Homosexualité : Sonko promet une application stricte des lois au Sénégal
Le Premier ministre Ousmane Sonko a réaffirmé avec fermeté la volonté du gouvernement sénégalais d’appliquer avec rigueur les lois en vigueur sur l’homosexualité. Face aux pressions extérieures, il a défendu la souveraineté du pays sur ce dossier controversé.

Un durcissement législatif confirmé par le chef du gouvernement
Au cours d’une intervention remarquée, le Premier ministre Ousmane Sonko a réitéré la détermination de l’exécutif à renforcer la lutte contre l’homosexualité. Selon lui, les lois en vigueur doivent être appliquées sans aucune forme de discrimination, quels que soient les profils concernés.
« Personne ne sera protégé, a-t-il martelé, soulignant que les textes législatifs s’appliquent de manière égale à tous. Les lois votées sont impersonnelles et leur application ne souffre d’aucune exception. » Cette déclaration s’inscrit dans un contexte où certains estiment que des personnalités influentes pourraient bénéficier de passe-droits.
Les origines du phénomène et les responsabilités passées
Ousmane Sonko a également pointé du doigt l’inaction des gouvernements précédents, qu’il accuse d’avoir laissé le phénomène s’amplifier. « Ce problème n’est pas récent, a-t-il rappelé. Les régimes antérieurs n’ont pas agi avec la fermeté nécessaire. Si des mesures avaient été prises plus tôt, la situation serait aujourd’hui bien différente. »
Réactions aux critiques internationales et fermeté affichée
Le Premier ministre a vivement réagi aux critiques venues de l’étranger, particulièrement de certains pays occidentaux. « Les seules contestations viennent de l’extérieur, a-t-il déclaré.
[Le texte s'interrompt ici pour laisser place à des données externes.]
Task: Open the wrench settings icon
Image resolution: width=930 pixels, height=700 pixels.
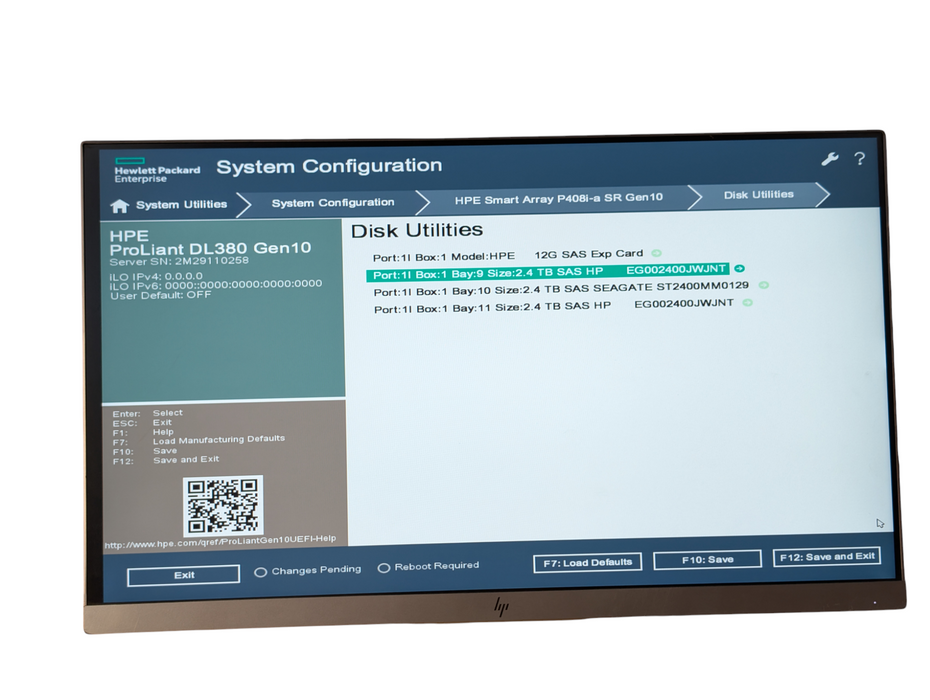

Personne au Sénégal ne remet en cause ces lois. Nous n’avons besoin de leçons de personne, surtout pas de la France ou d’autres partenaires. »
Il a également balayé les tentatives d’ingérence, y compris celles de certains intellectuels africains, en affirmant qu’aucun moratoire ne serait accordé. « Le processus législatif suivra son cours, sans interruption ni concession. » Cette position reflète une volonté claire de préserver la souveraineté nationale sur ce sujet sensible.